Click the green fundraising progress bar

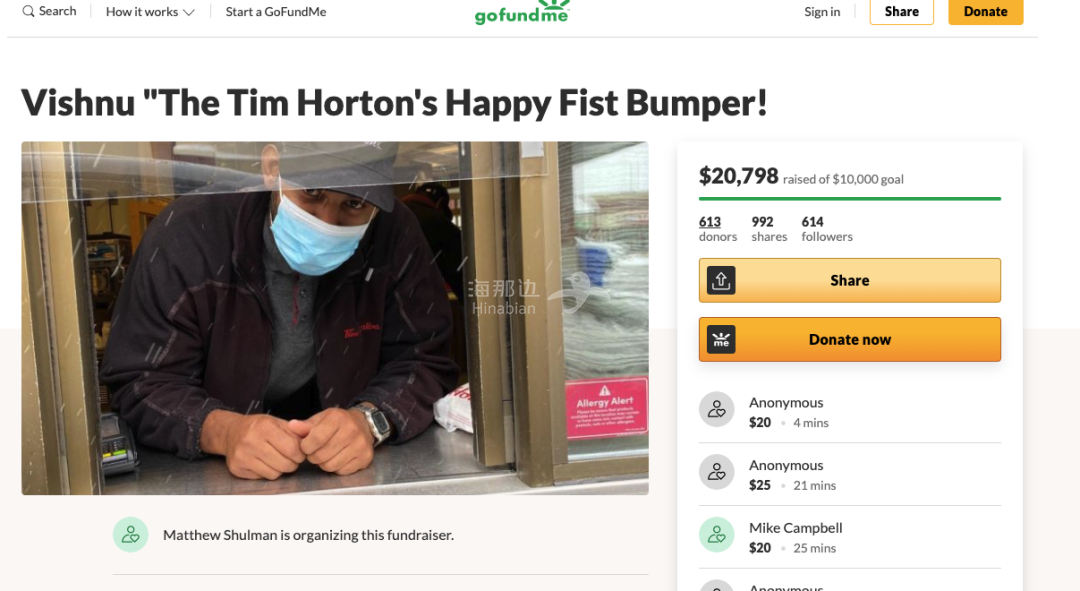coord(850,199)
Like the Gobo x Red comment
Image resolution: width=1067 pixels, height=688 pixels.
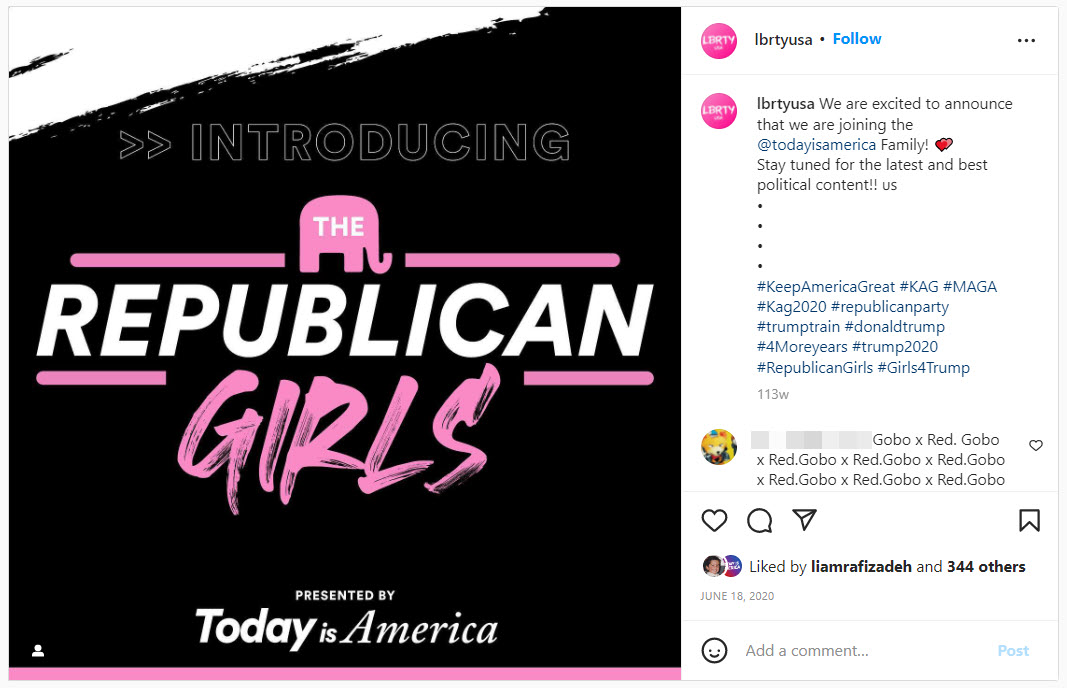pos(1036,445)
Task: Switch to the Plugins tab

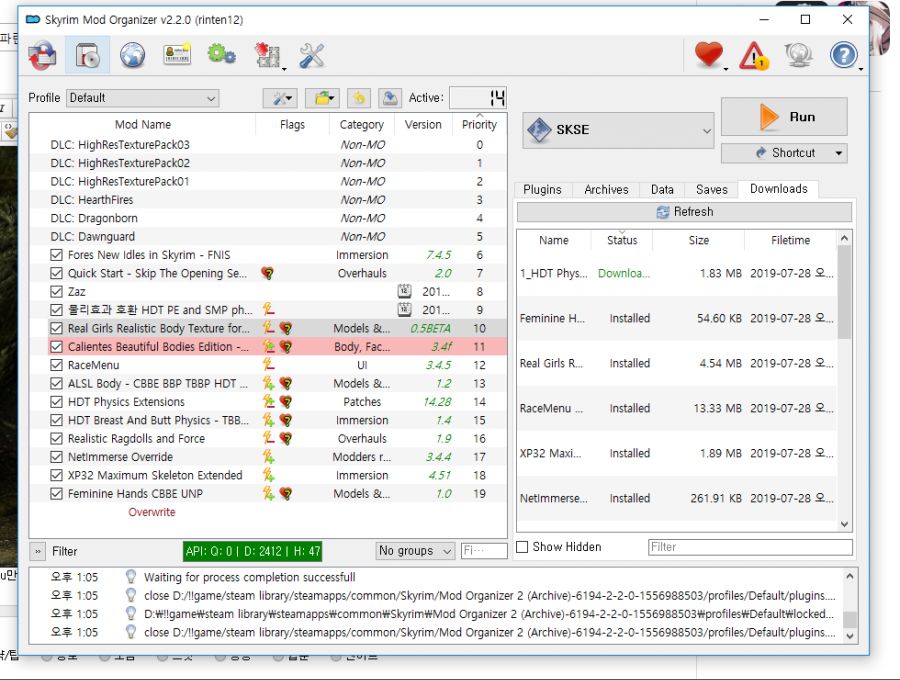Action: click(542, 189)
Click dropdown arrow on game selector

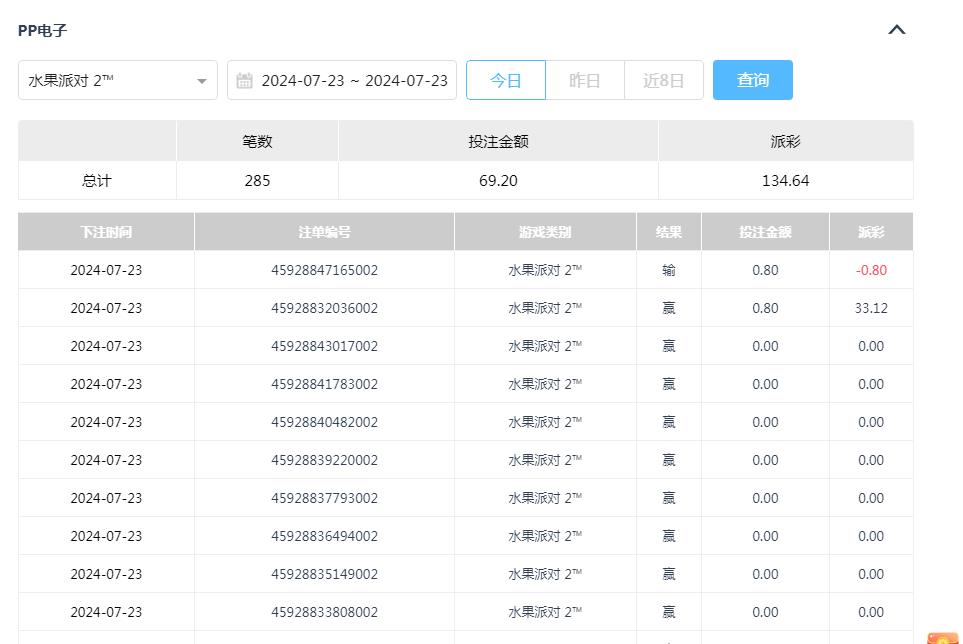pos(202,80)
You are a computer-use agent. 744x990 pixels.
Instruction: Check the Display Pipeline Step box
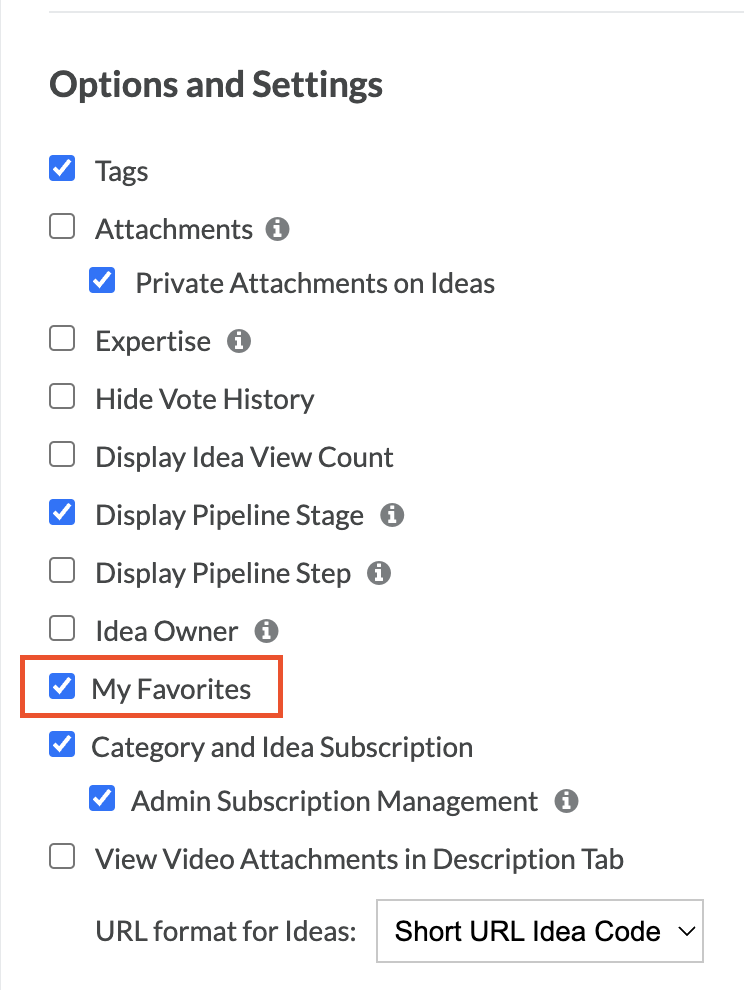pos(62,571)
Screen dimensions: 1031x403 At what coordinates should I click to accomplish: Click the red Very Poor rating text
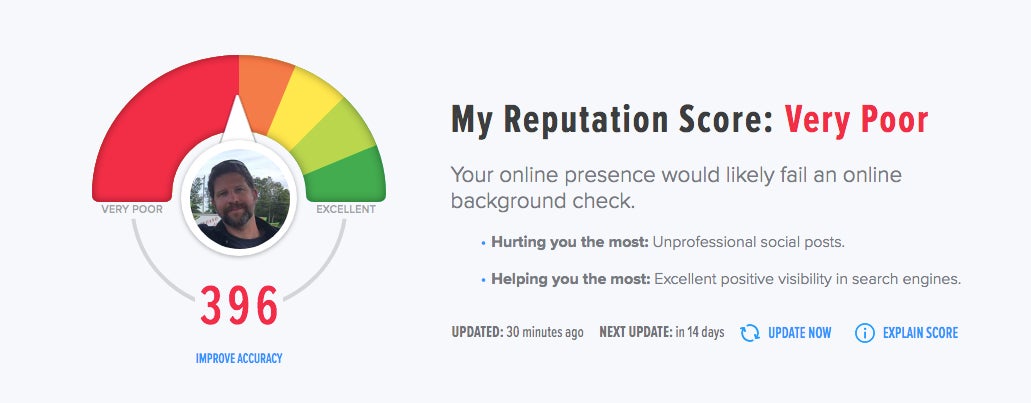pos(856,120)
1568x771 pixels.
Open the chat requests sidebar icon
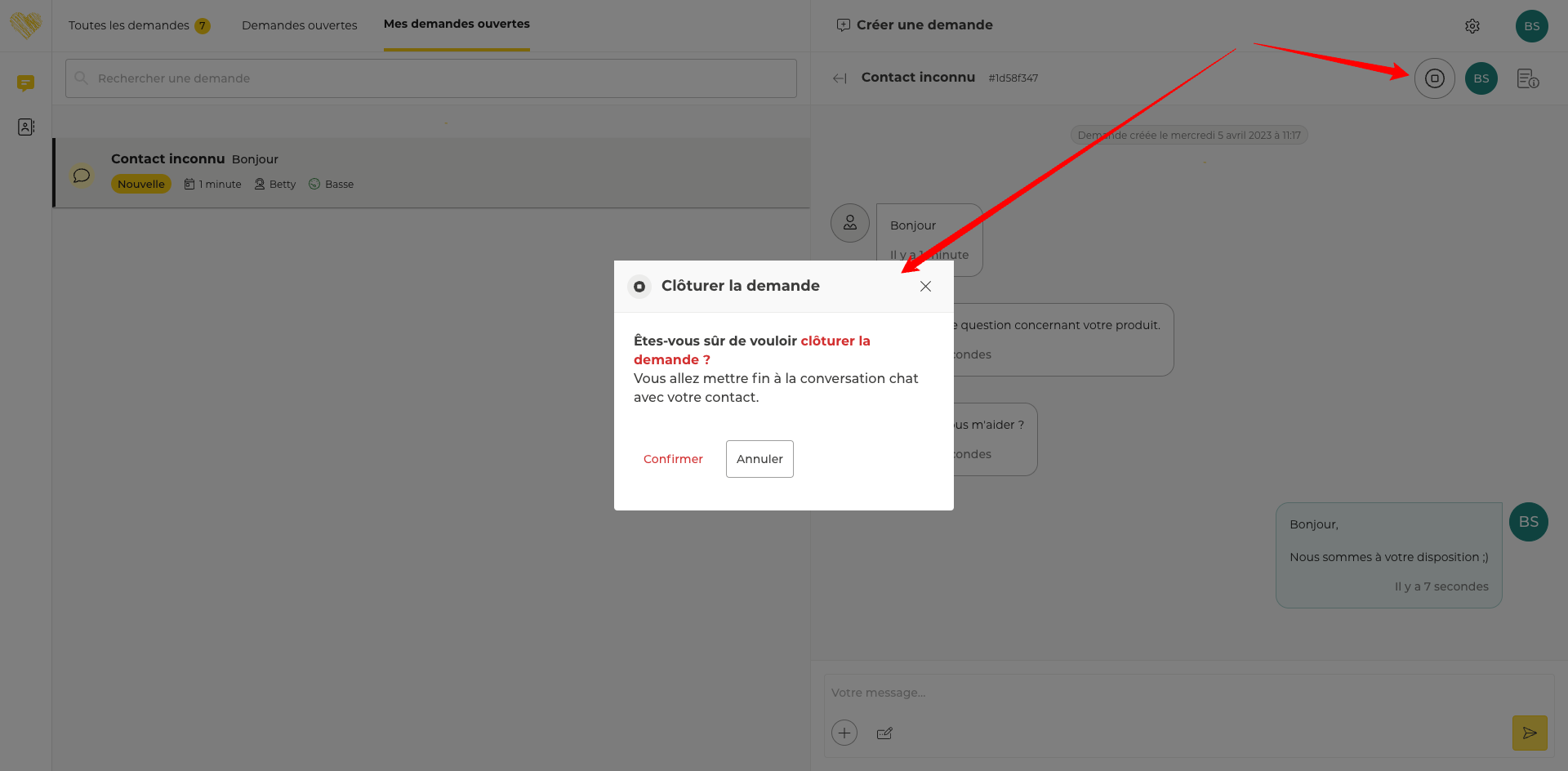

## Task to carry out
Exact copy required, pictures excluded: the lines from the one holding "Screen dimensions: 1031x403" through the last line of the data, both ends included.

## Reply to the exercise
Screen dimensions: 1031x403 At what coordinates should I click to accomplish: Click the red Very Poor rating text
pos(856,120)
1568x771 pixels.
Open the chat requests sidebar icon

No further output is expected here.